Description of the task:
Beginning with the line that includes "WebwinkelKeur Reviews (503, 1949)" and ending with the last line of the entries below, set down each line exactly; include no pictures.
==== Input material
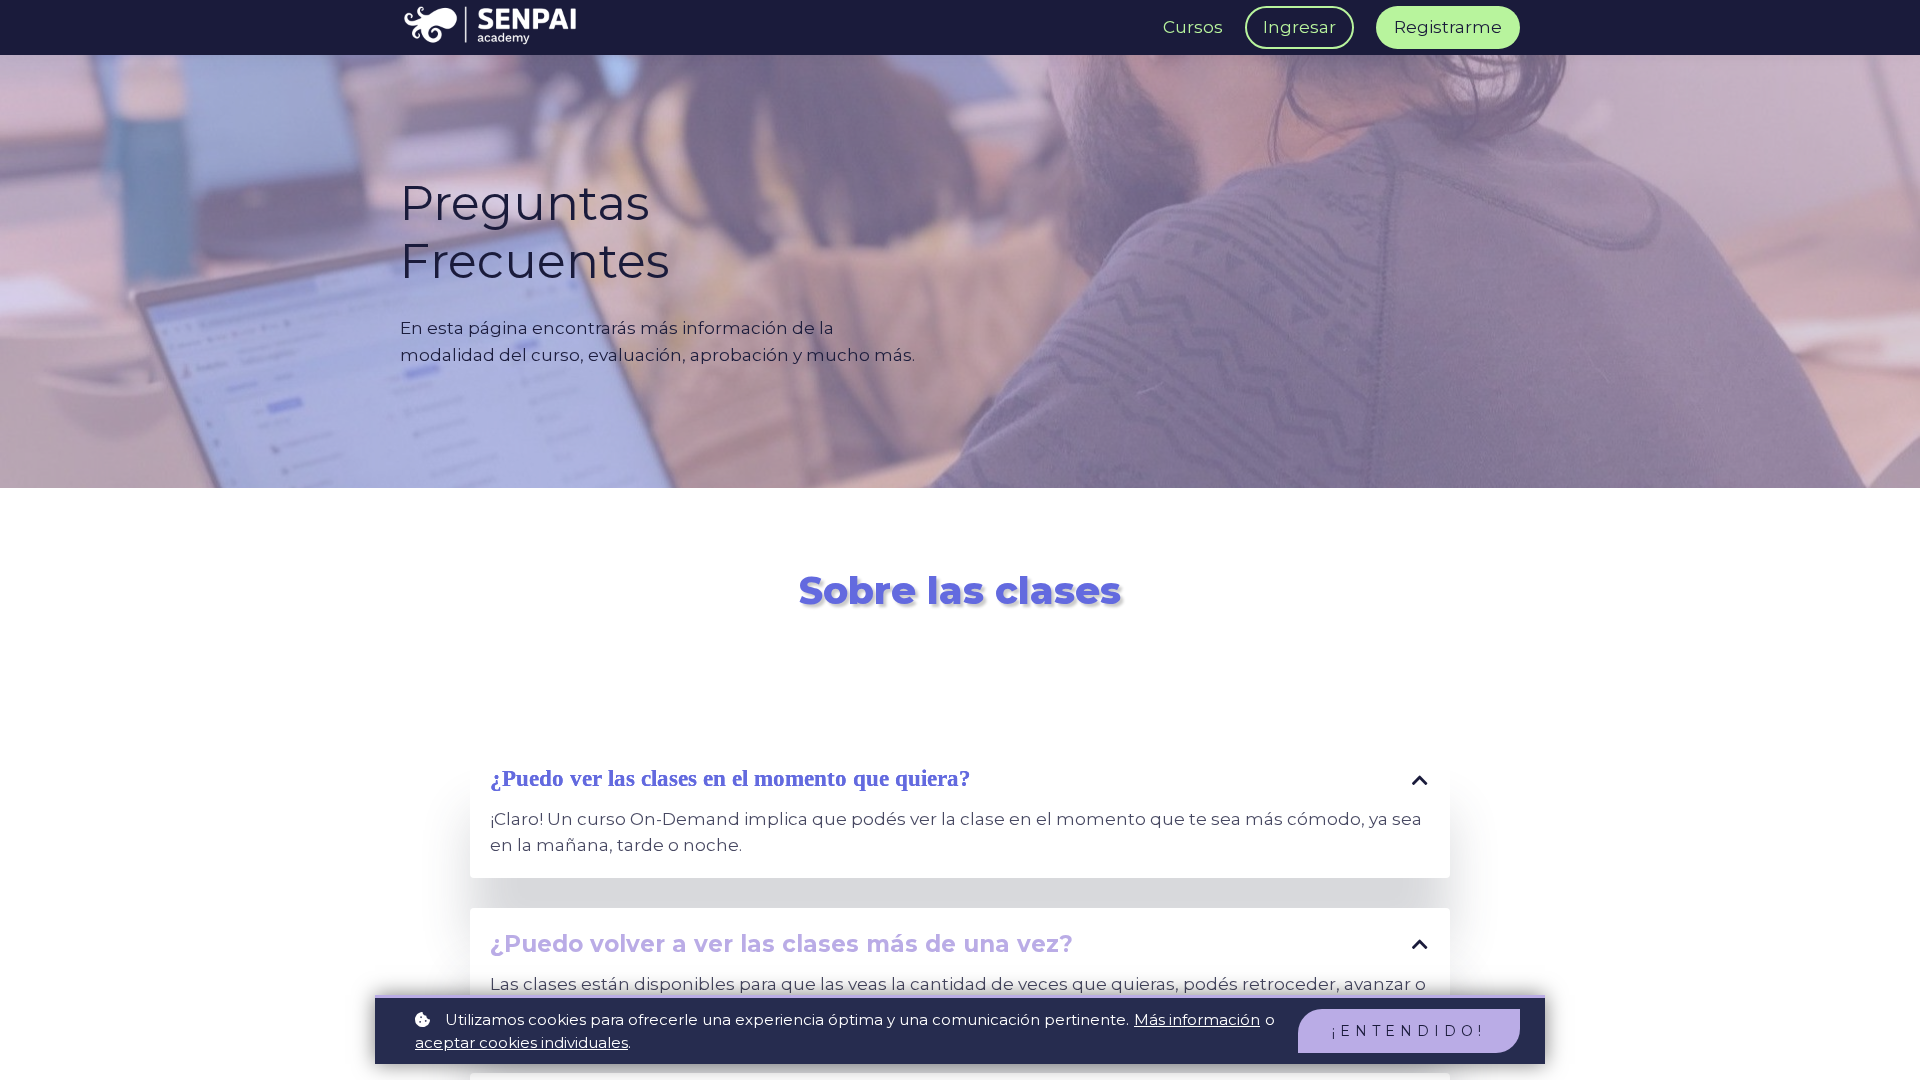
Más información (1197, 1019)
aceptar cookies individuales (521, 1042)
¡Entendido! (1409, 1031)
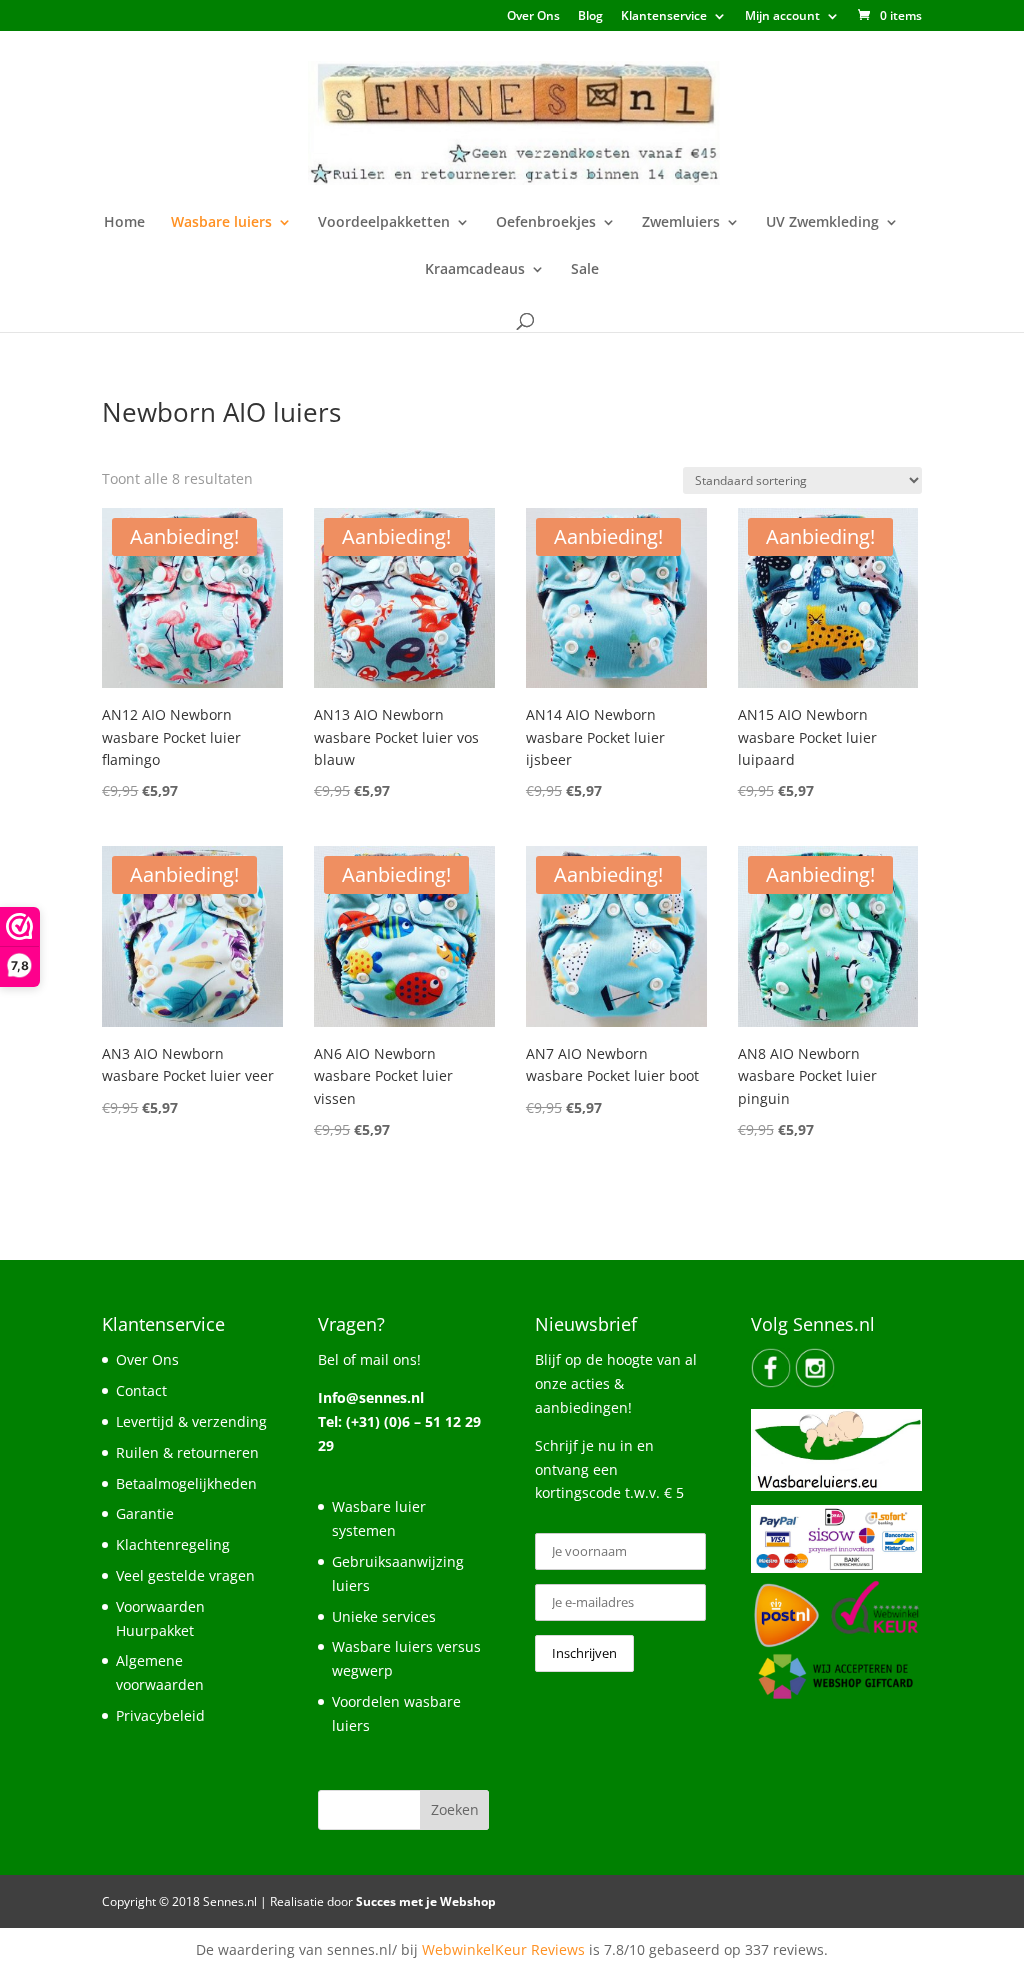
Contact (141, 1390)
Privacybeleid (160, 1715)
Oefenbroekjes (546, 223)
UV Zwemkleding (822, 223)
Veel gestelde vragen (185, 1575)
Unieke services (384, 1616)
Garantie (145, 1513)
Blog (590, 17)
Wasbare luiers (221, 223)
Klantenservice (664, 17)
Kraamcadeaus (475, 270)
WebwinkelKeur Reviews (503, 1949)
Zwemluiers (681, 223)
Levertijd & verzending (191, 1421)
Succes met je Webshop (426, 1901)
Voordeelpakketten (384, 223)
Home (124, 223)
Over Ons (533, 17)
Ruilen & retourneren (187, 1452)
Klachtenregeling (173, 1544)
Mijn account (782, 17)
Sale (585, 270)
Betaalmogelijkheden (186, 1483)
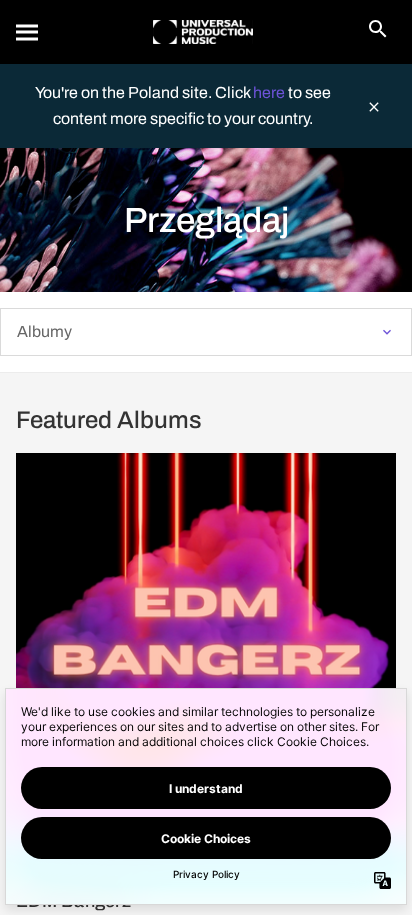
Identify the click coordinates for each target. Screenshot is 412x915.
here (270, 92)
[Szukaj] (28, 32)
========
Final answer:
WebwinkelKeur Reviews (503, 1949)
Zwemluiers (681, 223)
Levertijd & verzending (191, 1421)
Succes met je Webshop (426, 1901)
Voordeelpakketten (384, 223)
Home (124, 223)
Over Ons (533, 17)
Ruilen & retourneren (187, 1452)
Klachtenregeling (173, 1544)
Mijn account (782, 17)
Sale (585, 270)
Betaalmogelijkheden (186, 1483)
Identify the click coordinates for each target. Screenshot is 412x915.
here (270, 92)
[Szukaj] (28, 32)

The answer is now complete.